The discussion on a javagroups-development thread made me realize that
for sure JBC wants to take advantage of the 2.6 connect+statetransfer
feature.
The JBCACHE-315 solution is only really applicable to a FLUSH associated
with a state transfer. That's when the cache needs to ensure the state
it transfer doesn't have any changes in it from uncommitted
transactions. Since the JBCACHE-315 fix is potentially disruptive to
transactions, we want to use it as judiciously as possible. Combining
connect+statetransfer is a good step in that direction.
Beyond that:
1) A block() call associated with a simple connect. JBC has no need to
deal with ongoing transactions; just prevent messages going out.
2) A block() call associated with a state transfer request for a
different state-id. For example, two different caches sharing a
multiplexed channel; cacheA gets a block call when a new instance of
cacheB deploys somewhere. Again, cacheA has no need to deal with ongoing
transactions since it won't be transferring staet; just prevent messages
going out.
Problem is JBC has no idea what the context is when its block() callback
is invoked.
Brian Stansberry wrote:
AIUI, it's the time for all the services' block() impls to
return, plus
all the other work FLUSH does sending messages around.

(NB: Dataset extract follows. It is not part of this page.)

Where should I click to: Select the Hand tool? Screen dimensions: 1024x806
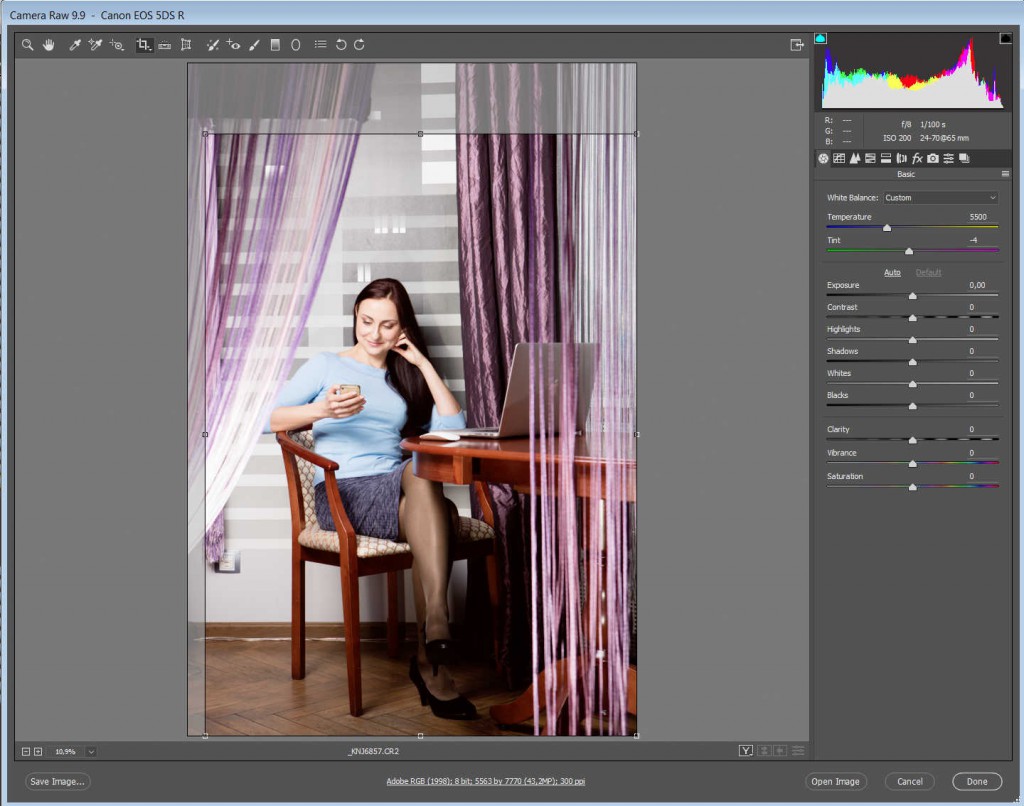click(48, 45)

It's the JBC block() impl that is going to take time. JBCACHE-315 means
JBC block() analyzing transactions that have written to the cache state,
giving them a chance to clear, rolling back those that don't etc. Takes
time.
Vladimir Blagojevic wrote:
> Hey Brian,
>
> This is a different timeout. It gives flush time window of 3 seconds to
> quiet the cluster i.e to complete a first phase of flush. It does not
> mean that the cluster will be quiet for 3 seconds. The timeout you are
> thinking about is the one in configuration file.
>
> Cheers,
> Vladimir
>
> Brian Stansberry wrote:
>> Looking at org.jgroups.JChannelFactory.connect it's calling startFlush
>> on the MuxChannel with a hardcoded timeout of 3 secs for the flush to
>> complete. I think such a short timeout will for sure be a problem on
>> production systems when nodes join active clusters. E.g. a good
>> solution to
http://jira.jboss.com/jira/browse/JBCACHE-315 likely
>> requires spending some time to allow active transactions to clear.
>>
>>
--
Brian Stansberry
Lead, AS Clustering
JBoss, a division of Red Hat
brian.stansberry(a)redhat.com